En esos momentos se encontraba en su estado casi perfecto. La relación con sus vecinos era excelente. Todos le querían y acudían a él. Decían que tenía buen humor,  afable y atento.

 

 Los chicos, por las tardes, se arremolinaban en torno a la casa, jugaban y ,de vez en cuando , penetraban hasta la fragua para ver cómo chisporroteaba , sobre todo cuando iban con sus padres a arreglar algo que no les funcionaba.

 

Por las tardes solía subir por la ladera de la montaña, entre matorrales y árboles llenos de frondosas hojas.

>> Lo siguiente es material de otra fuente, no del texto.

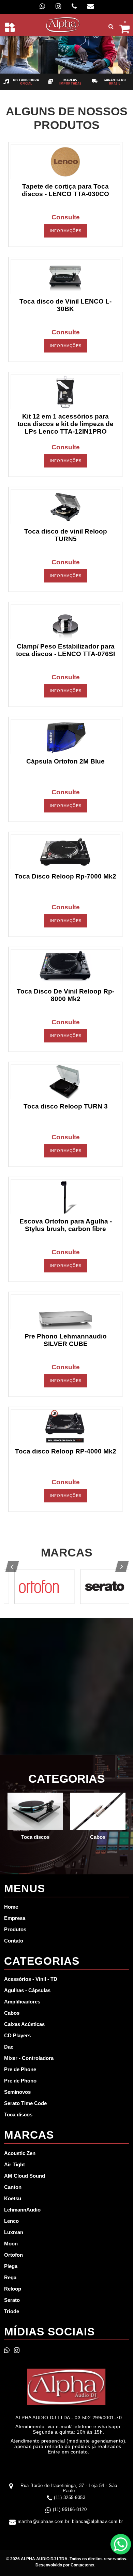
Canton (12, 2187)
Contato (13, 1941)
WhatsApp (120, 2544)
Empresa (14, 1918)
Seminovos (17, 2092)
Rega (10, 2277)
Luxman (13, 2232)
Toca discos (18, 2114)
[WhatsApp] (42, 6)
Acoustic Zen (19, 2153)
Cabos (11, 2013)
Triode (11, 2311)
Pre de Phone (20, 2069)
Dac (8, 2047)
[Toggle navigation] (10, 27)
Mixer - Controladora (29, 2058)
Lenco (11, 2221)
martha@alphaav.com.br (44, 2521)
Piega (10, 2266)
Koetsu (12, 2198)
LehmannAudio (22, 2210)
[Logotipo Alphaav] (63, 24)
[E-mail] (90, 6)
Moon (11, 2243)
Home (11, 1907)
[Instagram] (58, 6)
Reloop (12, 2289)
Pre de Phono (20, 2081)
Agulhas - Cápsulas (27, 1990)
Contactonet (82, 2565)
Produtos (15, 1929)
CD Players (17, 2035)
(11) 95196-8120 (70, 2509)
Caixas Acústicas (24, 2024)
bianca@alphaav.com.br (97, 2521)
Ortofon (13, 2255)
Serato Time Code (25, 2103)
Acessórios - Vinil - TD (30, 1979)
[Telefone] (74, 6)
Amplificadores (22, 2001)
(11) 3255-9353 (69, 2497)
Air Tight (14, 2164)
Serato (12, 2300)
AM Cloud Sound (24, 2176)
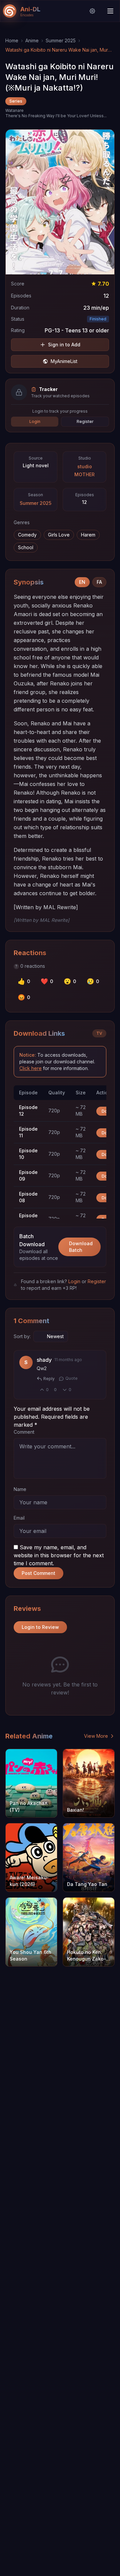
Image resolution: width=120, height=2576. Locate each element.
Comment (24, 1432)
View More (96, 1736)
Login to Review (40, 1627)
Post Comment (38, 1573)
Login (34, 421)
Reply (49, 1378)
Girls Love (59, 535)
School (25, 547)
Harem (88, 535)
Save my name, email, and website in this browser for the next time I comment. (59, 1555)
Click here (30, 1068)
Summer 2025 (61, 40)
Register (85, 421)
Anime (32, 40)
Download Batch (81, 1247)
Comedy (27, 535)
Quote (71, 1378)
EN (82, 582)
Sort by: (22, 1336)
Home (11, 40)
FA (99, 582)
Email (19, 1518)
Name (20, 1489)
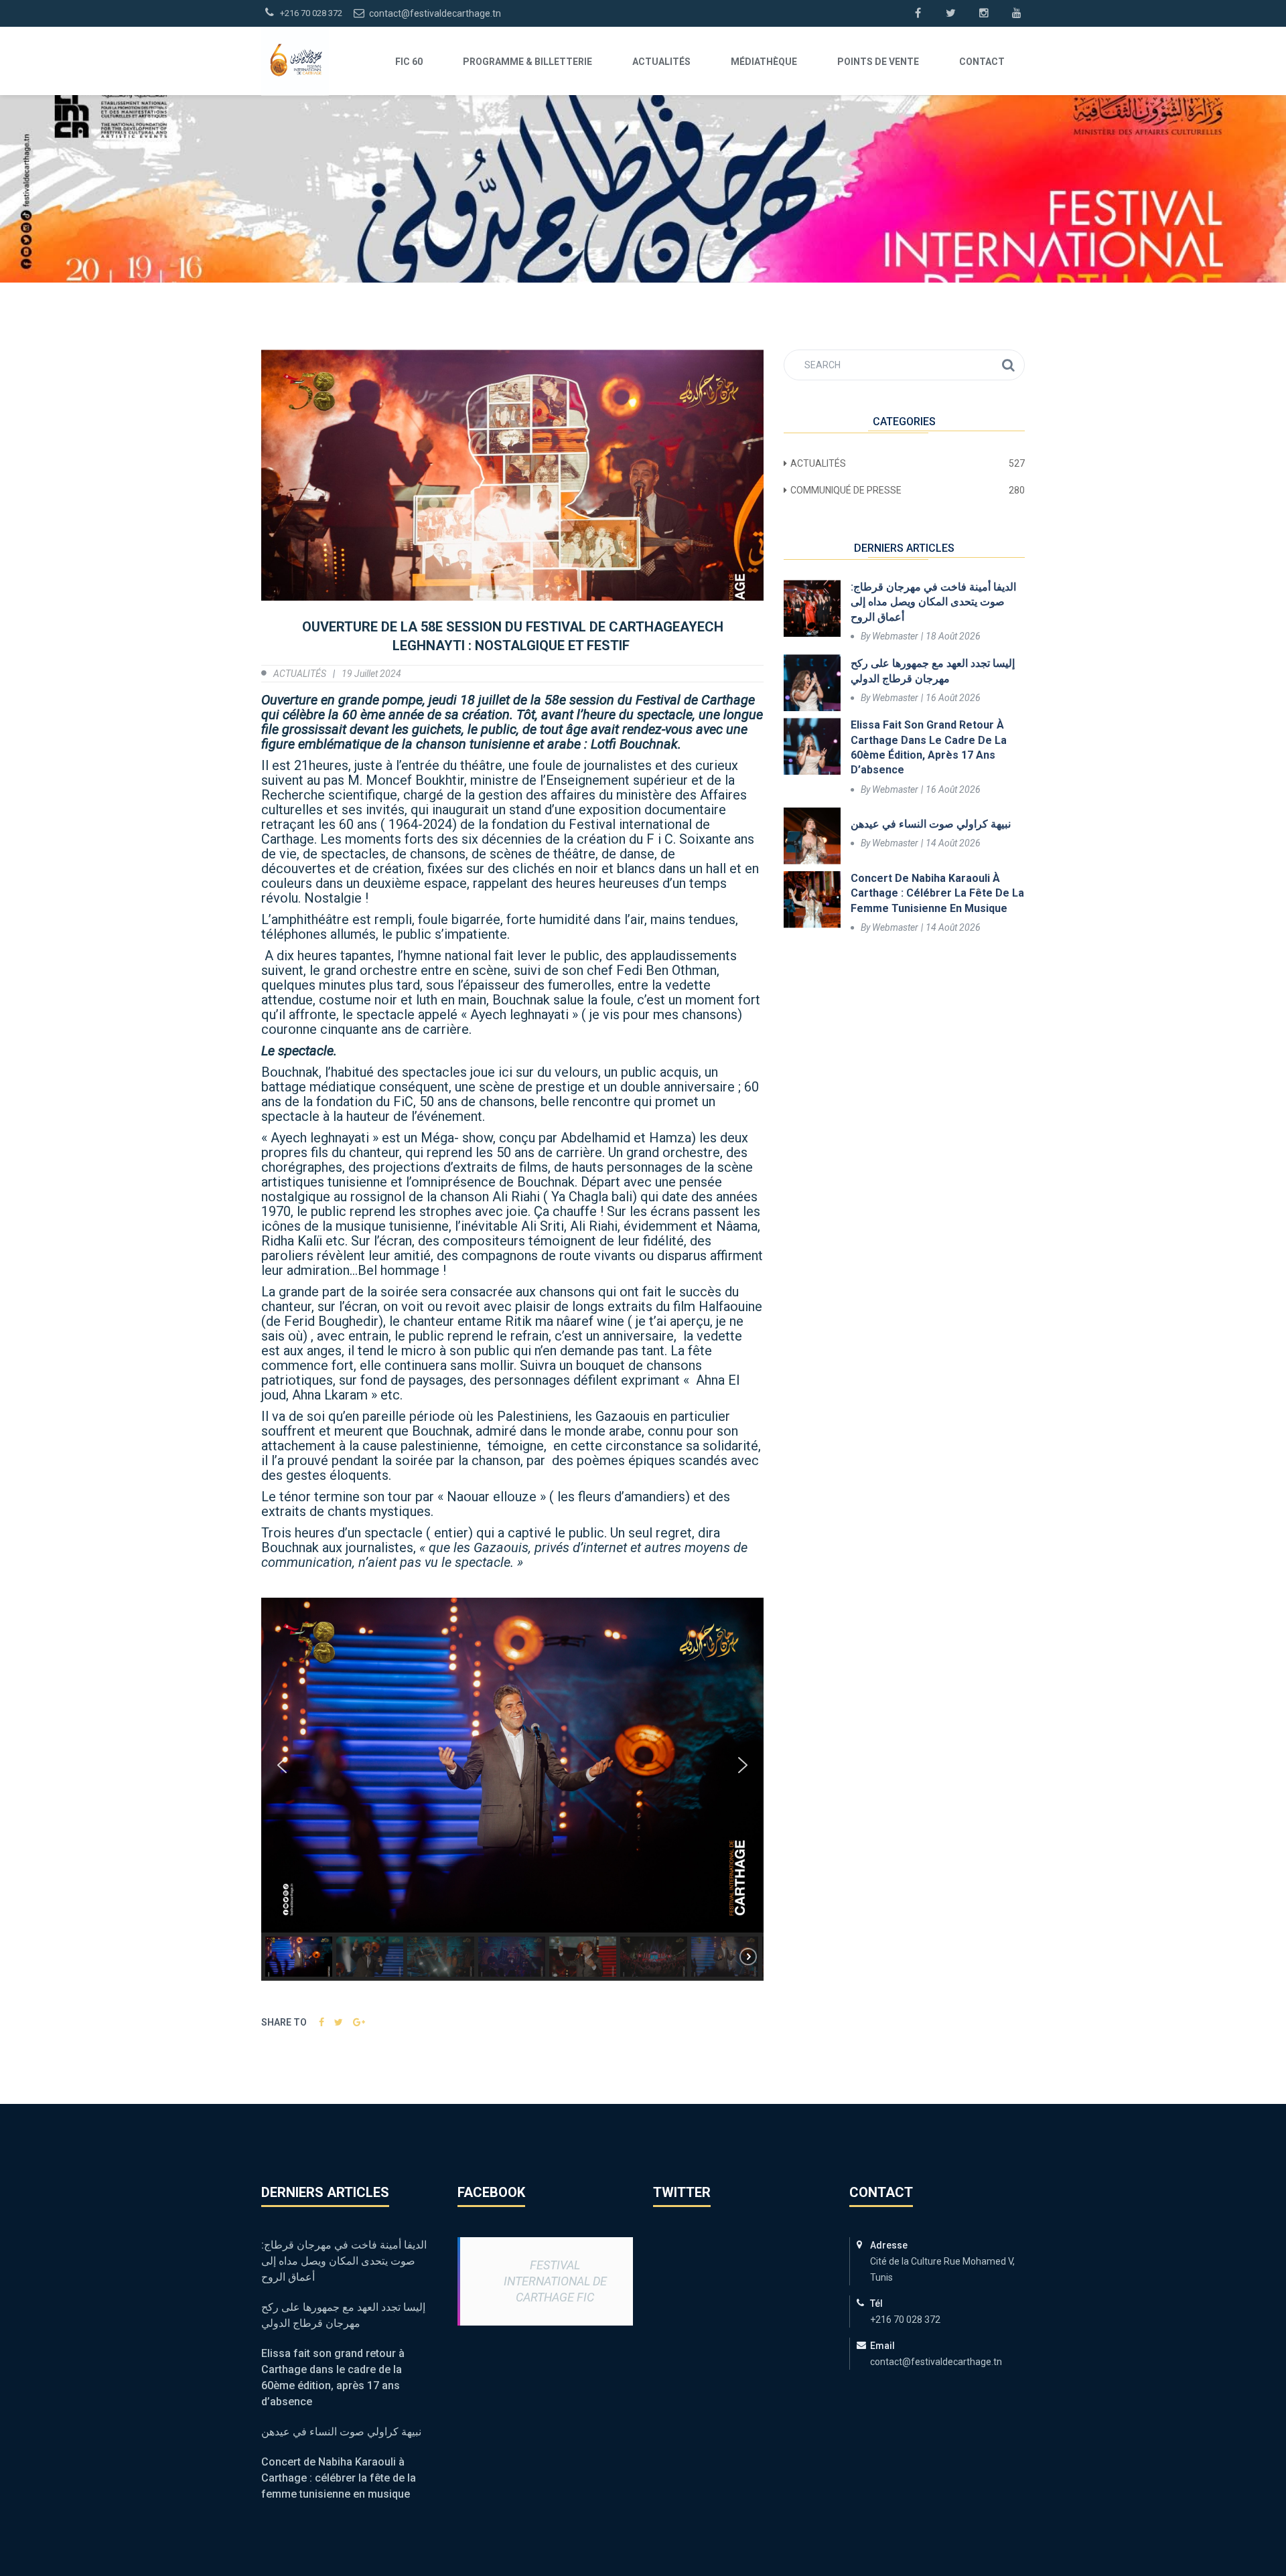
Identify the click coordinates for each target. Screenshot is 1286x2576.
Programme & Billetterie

El olor al campo y al verde le apasionaba.

 

Cuando llegaba a cierta altura considerable, se sentaba sobre una roca y contemplaba aquel brillante sol que, poco a poco , se iba ocultando y dejaba las notas luminosas de su sinfonía diaria, con aquellos matices que eran diferentes todos los días en proporción a las características que reunía la atmósfera.

 

Esperaba unos minutos hasta que el sol se zambullía entre las montañas como una bella sinfonía que siempre cantaba las perfecciones de la obra universal.

 

Era una sensación de sentimientos encontrados, alegría y tristeza, mas siempre con la esperanza del día siguiente.

 

Tomaba una ramita seca del suelo y emprendía el regreso con el pecho lleno de optimismo porque había contemplado un espectáculo que pocos podían ver y disfrutar.

 

Rememoraba después las escenas ante una buena ración de queso con pan y un café calentito, a la vera de un fuego de leña en el hogar que tanto amaba. Después leía siempre algún capítulo de libros de historia, que le apasionaba, alguna  novela interesante, y siempre tenía abiertos y los leía dos libros importantes para él, el Quijote y la Biblia.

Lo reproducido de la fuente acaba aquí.